17-05-2024
İsmet Berkan

Türkiye sosyolojisini ve siyasetini kökünden değiştiren rakamlar

Türkiye sosyolojisini ve siyasetini kökünden değiştiren rakamlar

Türkiye çok hızlı bir toplumsal değişim sürecinde. Ülkede yaşayan her bireyi derinden etkileyen bu hızlı değişimi anlatmak da, tarif etmek de kolay değil.

Batılı sanayileşmiş ülkelerin 200 yıl önce yaşadığı toplumsal değişimi biz son 40 yılda yaşıyoruz. Türkiye köylü toplumu olmaktan tamamen çıkıyor, muazzam denebilecek bir hızla şehirli topluma dönüşüyor.

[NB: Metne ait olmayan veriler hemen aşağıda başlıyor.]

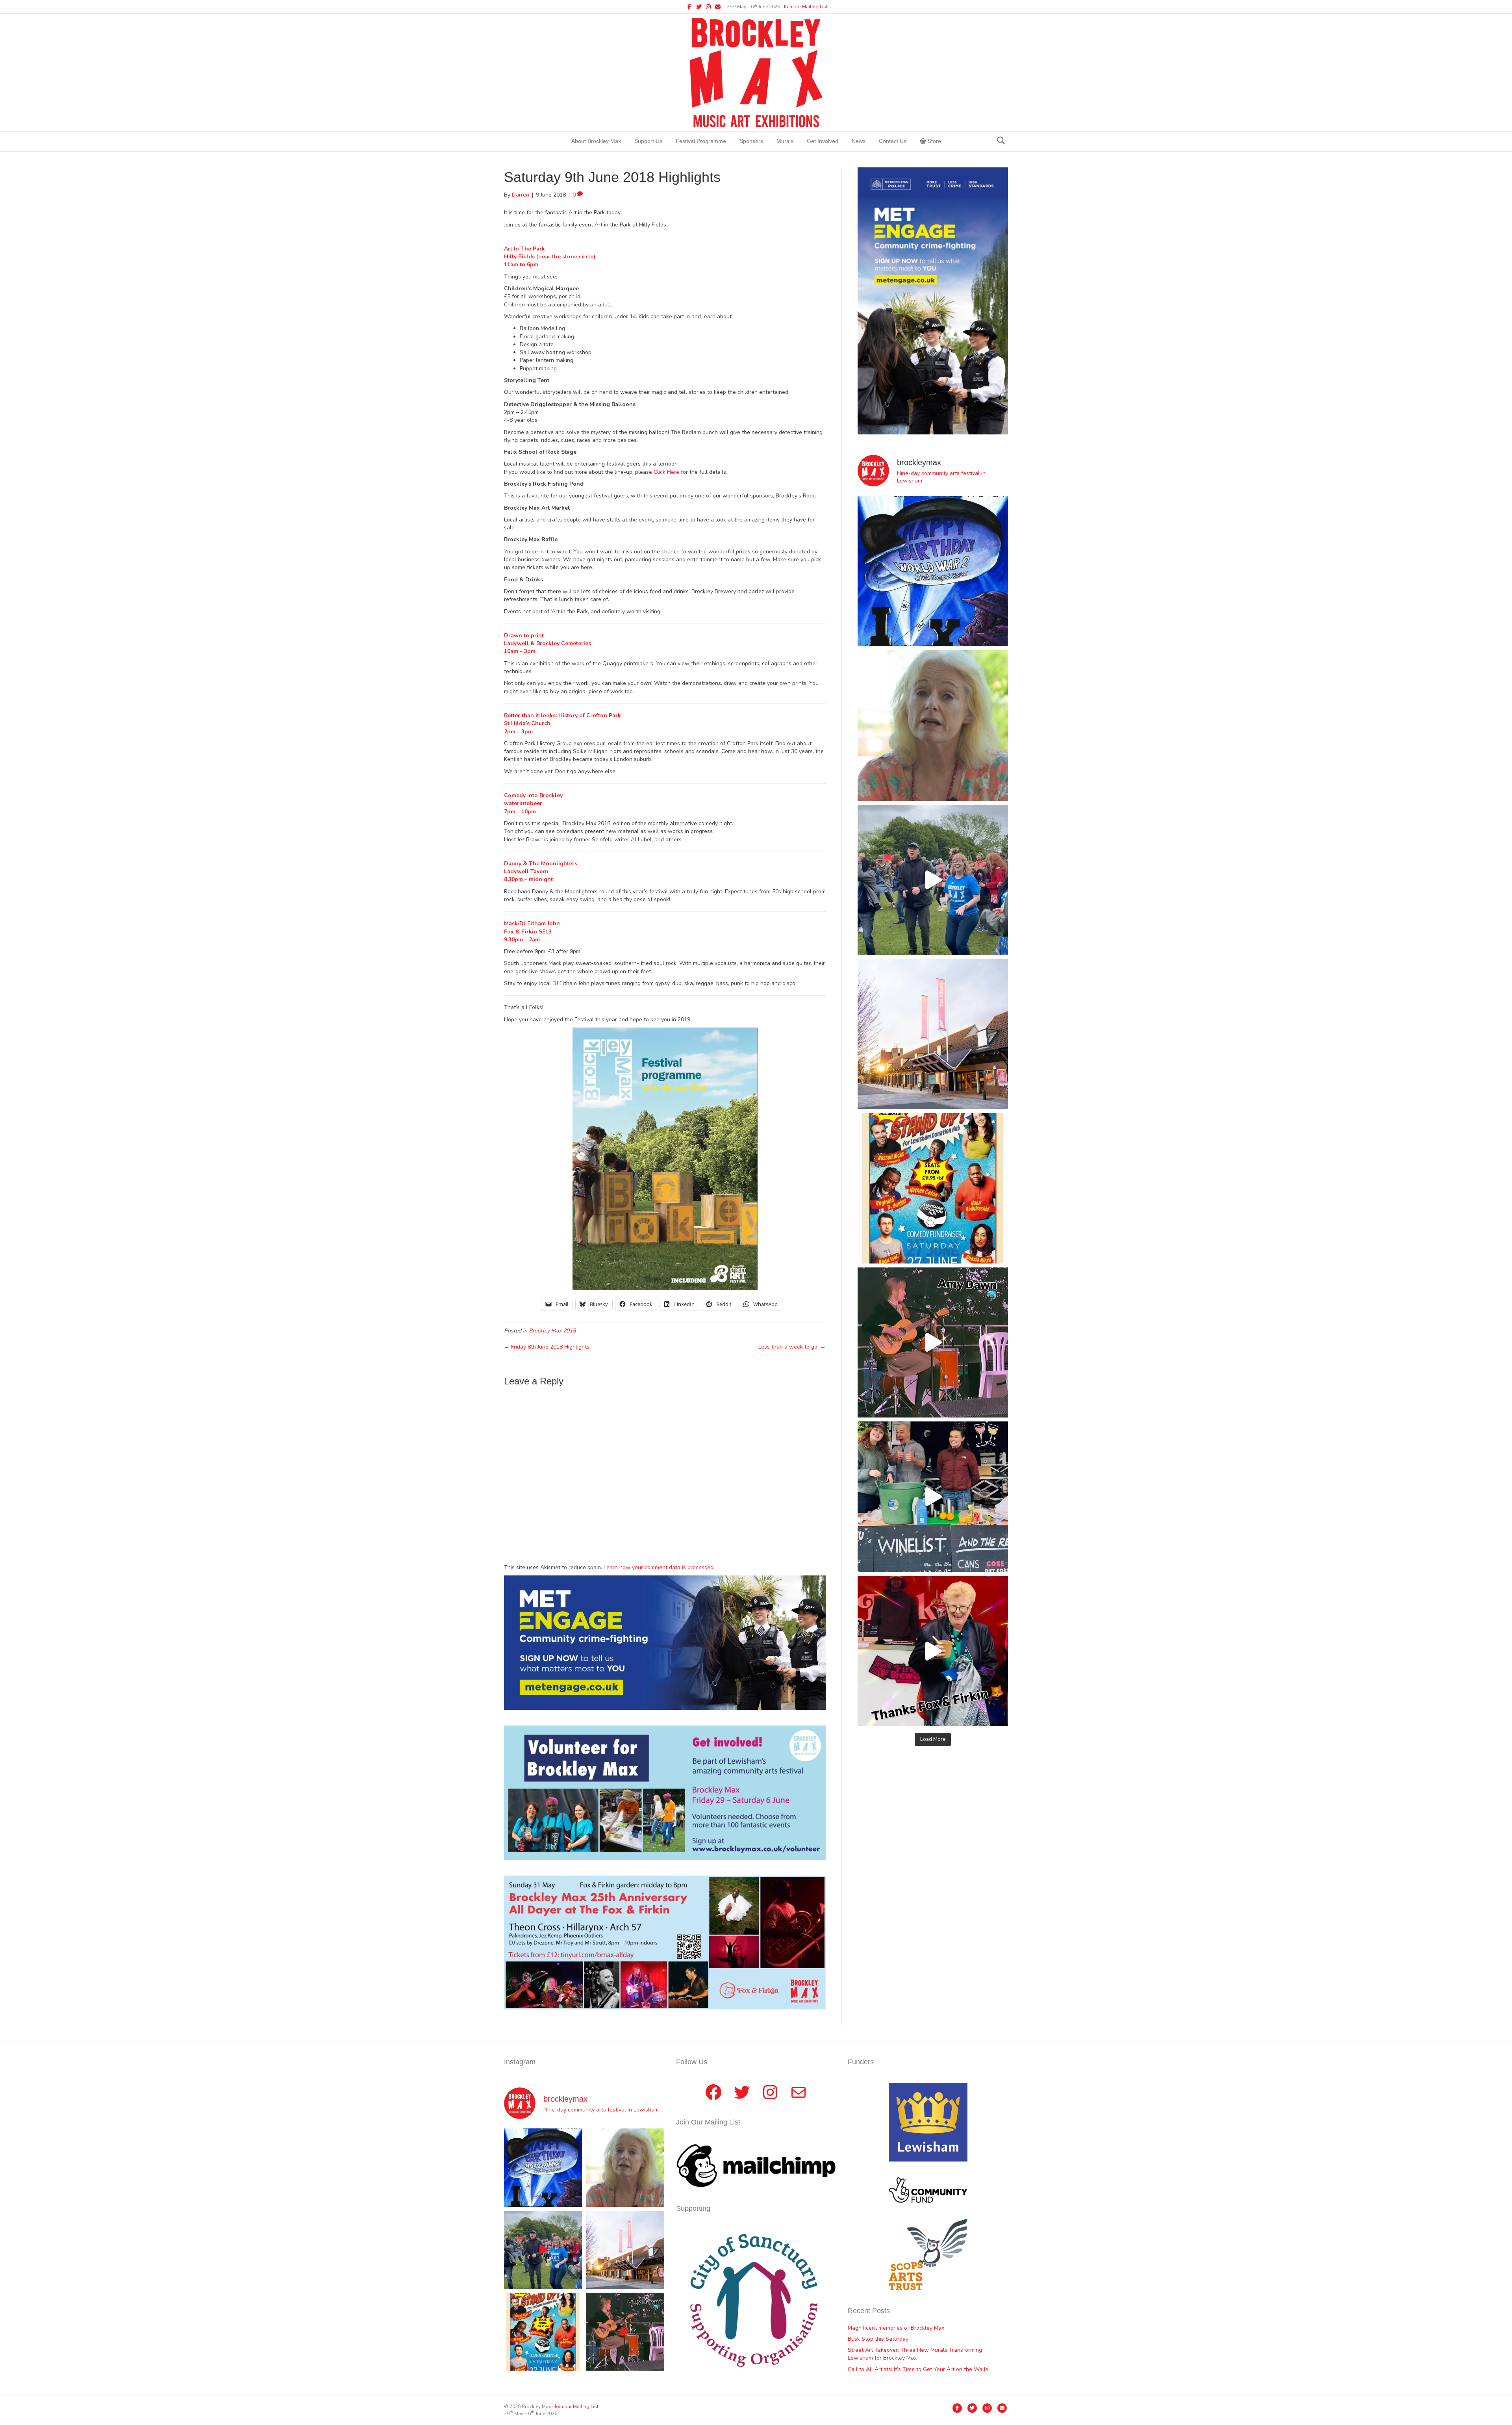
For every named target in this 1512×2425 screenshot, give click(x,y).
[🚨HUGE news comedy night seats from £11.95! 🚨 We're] (933, 1188)
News (858, 141)
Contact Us (892, 141)
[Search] (1001, 141)
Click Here (666, 472)
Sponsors (751, 141)
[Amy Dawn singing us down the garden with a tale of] (933, 1342)
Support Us (648, 141)
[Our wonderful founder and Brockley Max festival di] (933, 725)
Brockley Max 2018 (552, 1330)
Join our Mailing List (806, 7)
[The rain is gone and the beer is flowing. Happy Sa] (933, 1651)
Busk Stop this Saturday (878, 2339)
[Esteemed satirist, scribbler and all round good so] (933, 571)
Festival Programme (701, 141)
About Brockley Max (596, 141)
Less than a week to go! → (792, 1347)
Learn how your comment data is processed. (659, 1567)
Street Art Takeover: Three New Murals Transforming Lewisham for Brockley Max (915, 2354)
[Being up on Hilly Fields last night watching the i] (933, 880)
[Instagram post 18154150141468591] (933, 1496)
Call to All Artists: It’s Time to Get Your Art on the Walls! (918, 2369)
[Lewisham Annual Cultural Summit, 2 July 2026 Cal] (933, 1034)
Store (933, 141)
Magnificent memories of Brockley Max (897, 2328)
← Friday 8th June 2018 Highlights (546, 1347)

Bundan 40 yıl önce Türkiye’de nüfusun yarıdan fazlası kırsal alanlarda yaşıyordu. Yani köylerde ve köylülüğe dair sosyoekonomik ilişkilerle. Bugün kırsalda yaşayan nüfus yüzde 8’e kadar geriledi; yani ülke nüfusunun yüzde 92’si şehirlerde ve şehirli sosyoekonomik ilişkileriyle yaşıyor.

Köylü toplumu olmaktan çıkıp şehirli toplum olmak bir gün bavulu toplayıp köyden kente taşınmakla gerçekleşen bir şey değil tabii. Köye dair sosyoekonomik ilişkiler, kültür ve davranışlar, birey nereye taşınmış olursa olsun uzun süre hakimiyetini sürdürüyor.

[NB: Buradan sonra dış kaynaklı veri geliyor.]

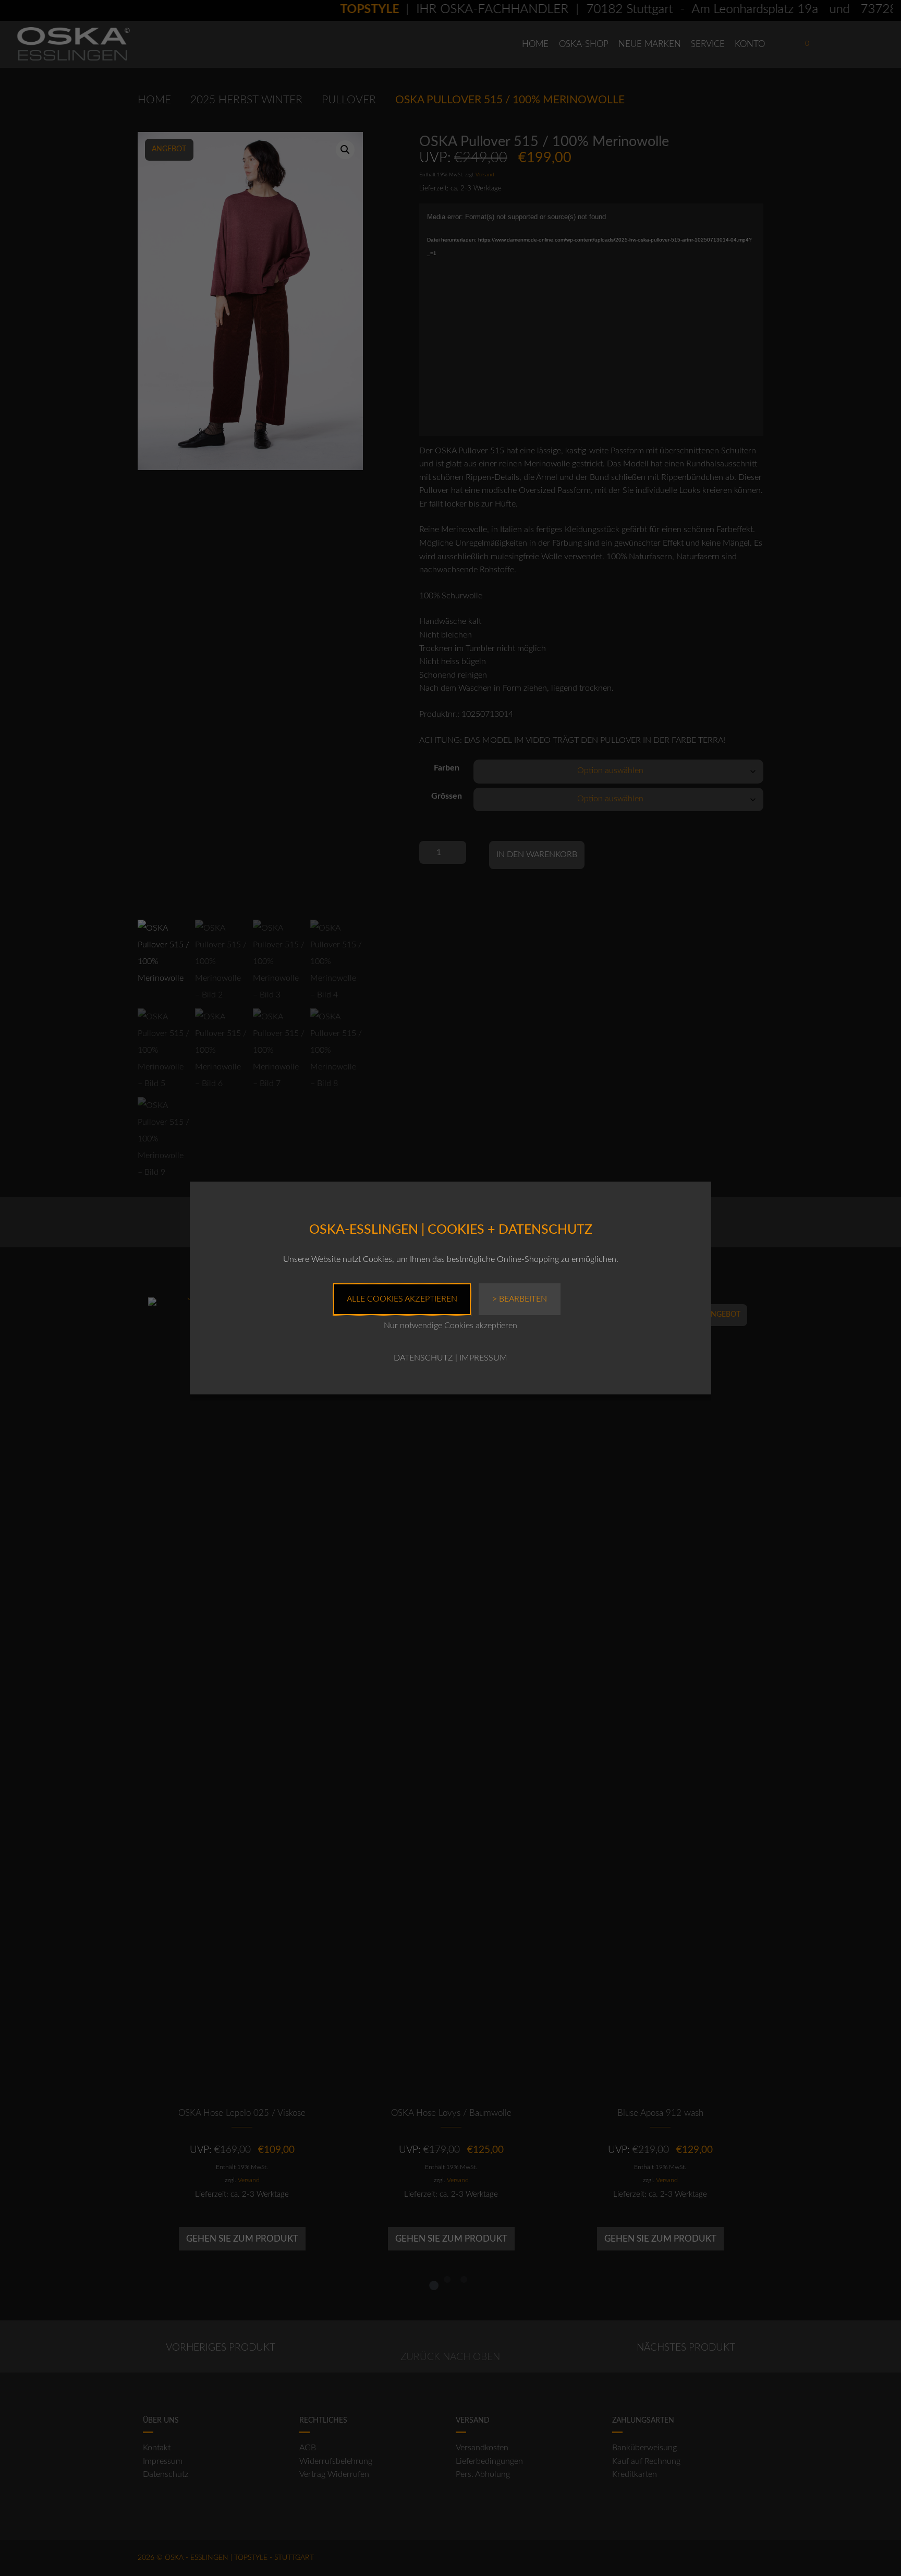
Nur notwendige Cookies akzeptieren (450, 1325)
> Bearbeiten (519, 1299)
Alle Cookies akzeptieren (402, 1299)
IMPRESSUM (483, 1358)
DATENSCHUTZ (423, 1358)
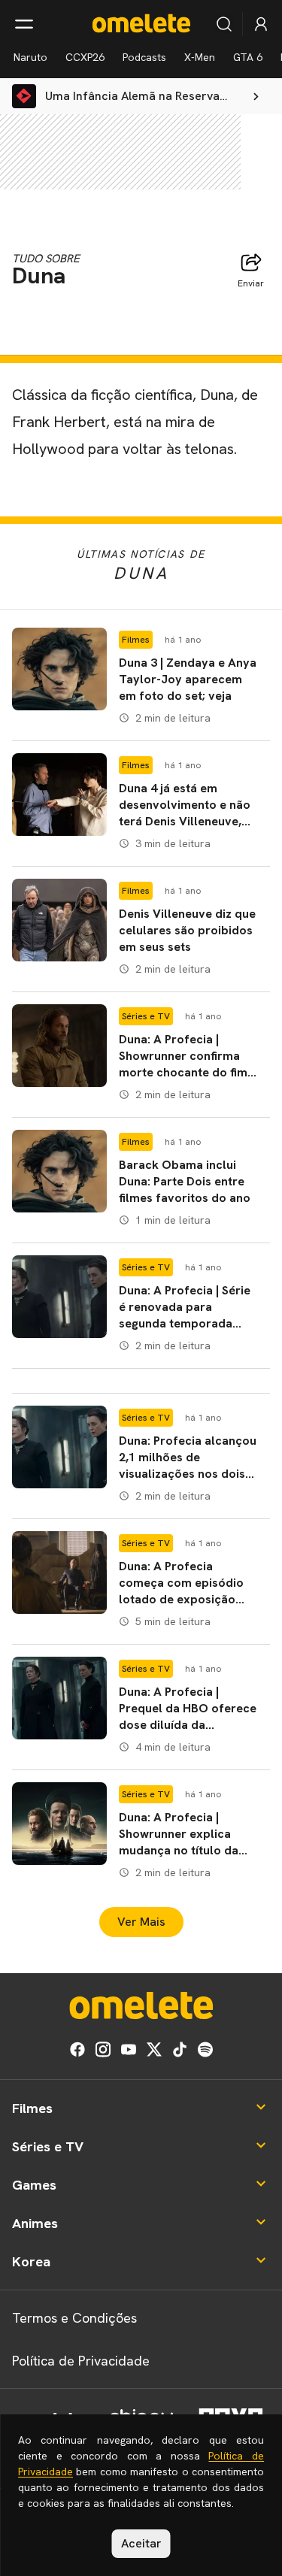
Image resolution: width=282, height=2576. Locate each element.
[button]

Çok derin ve köklü bir değişim

Türkiye’nin son 30-40 yılda yaşadığı olumlu veya olumsuz bütün her şeyin arkasında bu değişimin ve sancılarının yattığını söylemek yanlış olmaz. Siyasetteki değişimden muhafazakarlaşmaya, daha yaşlı kuşakların neredeyse hiç bilmediği dini tarikatlardan şehre gelen büyük kitlelerin bir bölümünün çok yadırgadığı modern hayat örneklerine, eğitimdeki derin kalite kaybından ekonomik sıçramaya, şehirlerin inşaat patlamasıyla tanınmaz hale gelmesinden bazı iş kollarının neredeyse tamamen yok olmasına kadar pek çok  şeyin çok derin ve köklü değişimi bu.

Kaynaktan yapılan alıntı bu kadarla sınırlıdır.